No hacía mucho que el velo oscuro que cubría la ciudad se había recogido.
Y la mañana amanecía luminosa, resplandeciente y fresca como suelen ser los días estivales.
La playa aún estaba serena; alguno que otro aleteo o chillido quebraba la monotonía del lugar.
Al leve contacto de los pies, la arena se iba disgregando como la memoria con el tiempo va apartándose de la vida.
Un murmullo vino a sacarme de mí letanía; eran las olas susurrando su melodía.
Rindiéndose cansadas ya de tanto mundo, a mis pies llegaron.
Ensimismada andaba en mis pensamientos, enceguecida por el brillo del sol, oscilando entre la fantasía y la realidad cuando una voz que me heló el alma detuvo mi caminar.
Aquel sonido junto con el espectro formaba un todo y, ese todo, se fue materializando dejándose ver.
Sin poder razonar, estupefacta, me entregué al designio de mi desventura.

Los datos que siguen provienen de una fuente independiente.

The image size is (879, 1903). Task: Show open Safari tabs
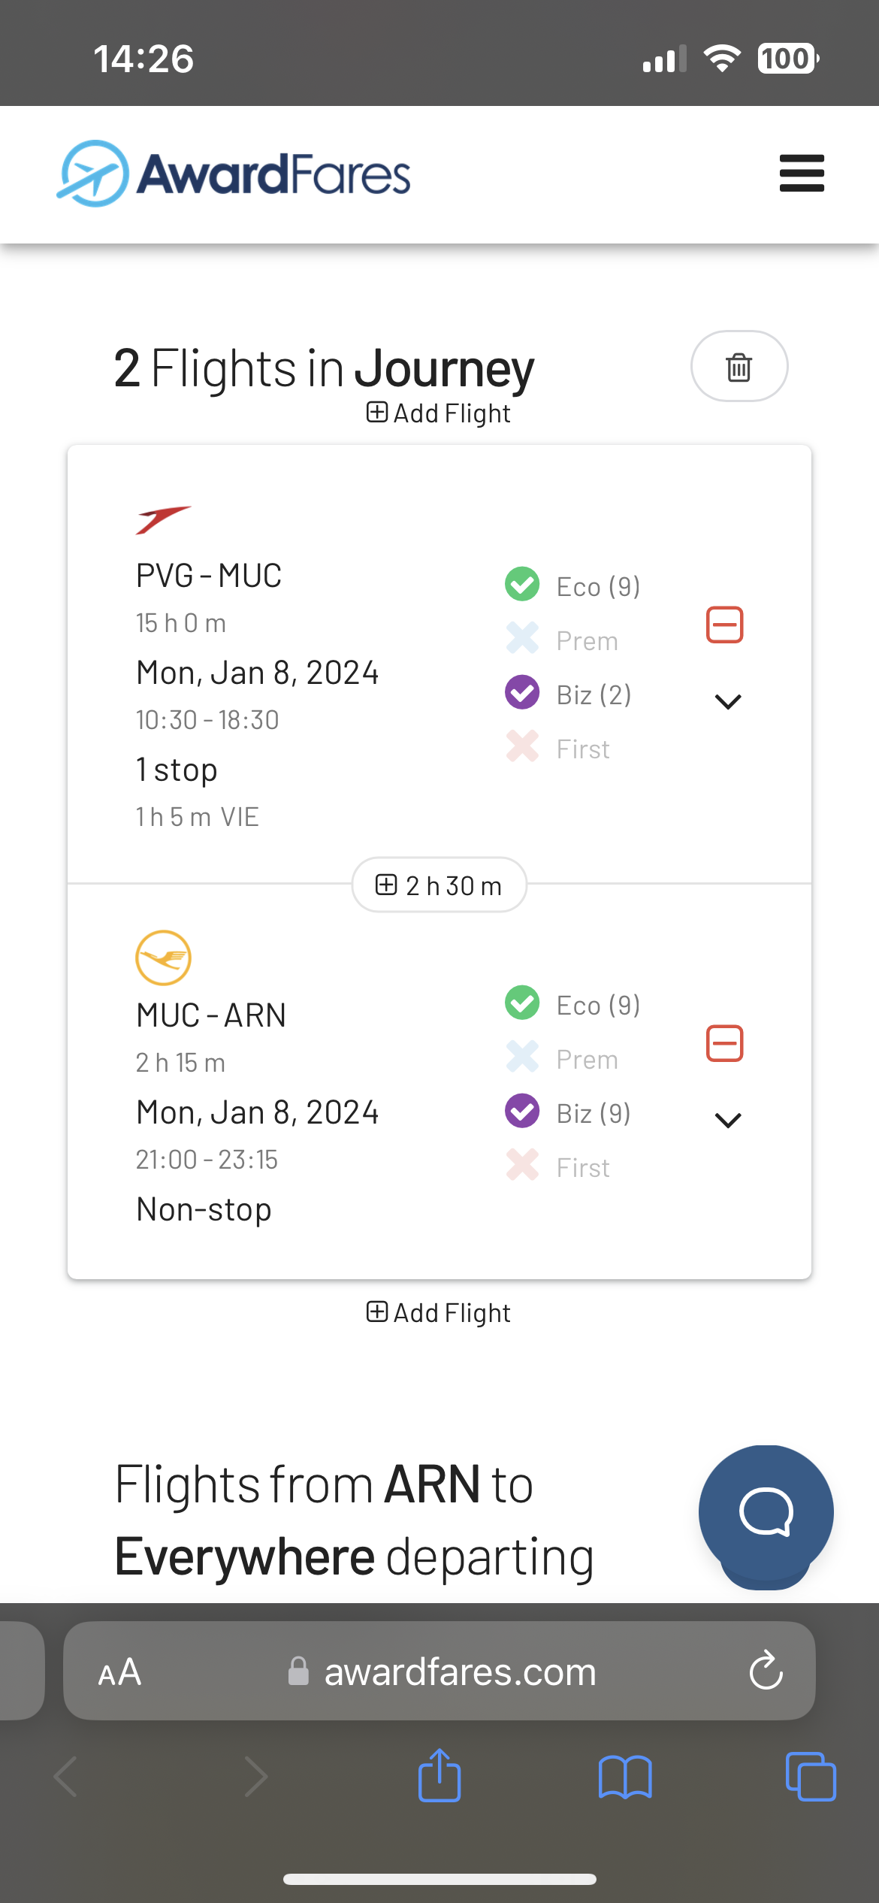(x=810, y=1777)
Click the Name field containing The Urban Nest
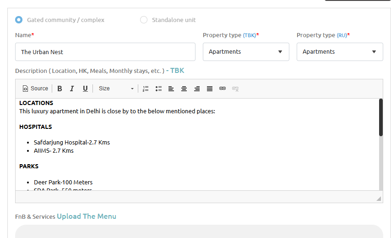 [105, 52]
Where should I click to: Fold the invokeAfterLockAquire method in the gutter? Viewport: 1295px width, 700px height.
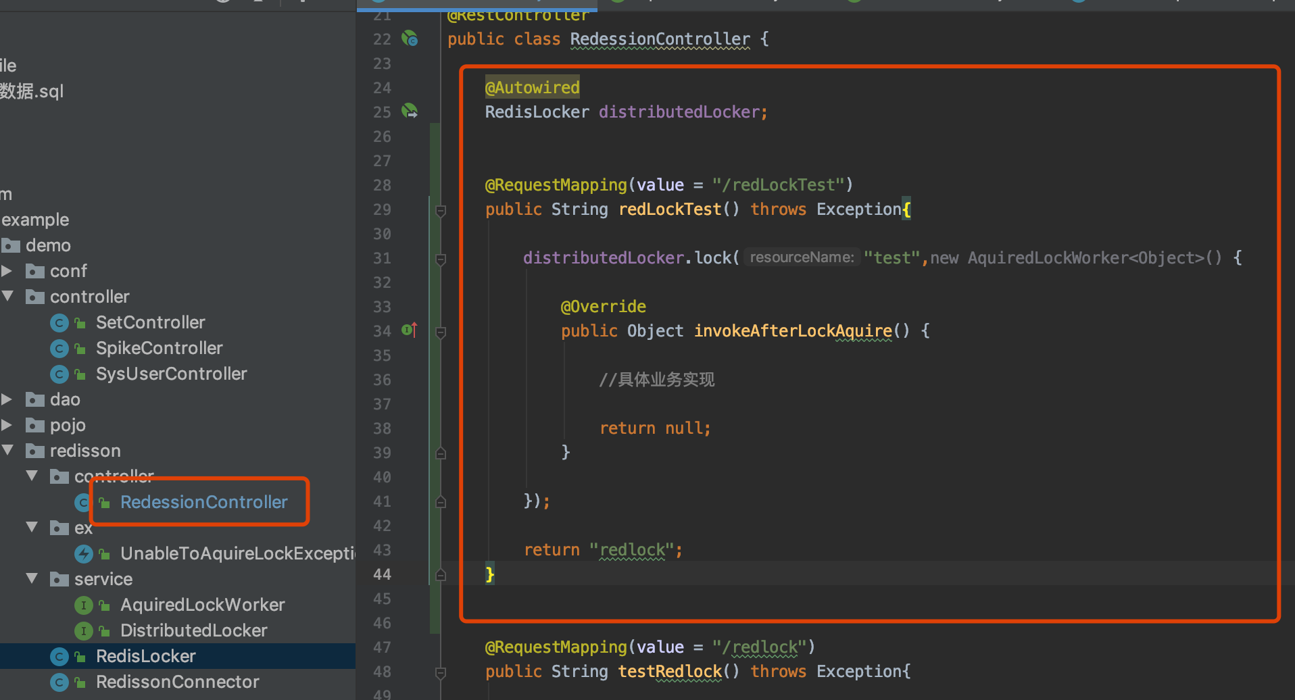click(x=441, y=332)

Tamaño infortunio fue el mío que, a los pocos minutos, me hallaba caminando sobre la tabla del barco pirata.
Pensé que nada era más duro que esa cruda y dura realidad. “Hubiese querido no perder el equilibrio” me dije a mí misma.
De todas formas, ya estoy grande para andar deslizándome en tablas.
Han comentado del hallazgo de un galeón pirata que naufragó un par de siglos atrás a pocos metros de la costa.
Tal vez… la tabla que trajo la mar a mis pies tenga siglos de historia guardados en la bitácora de la memoria de algún barco fantasma.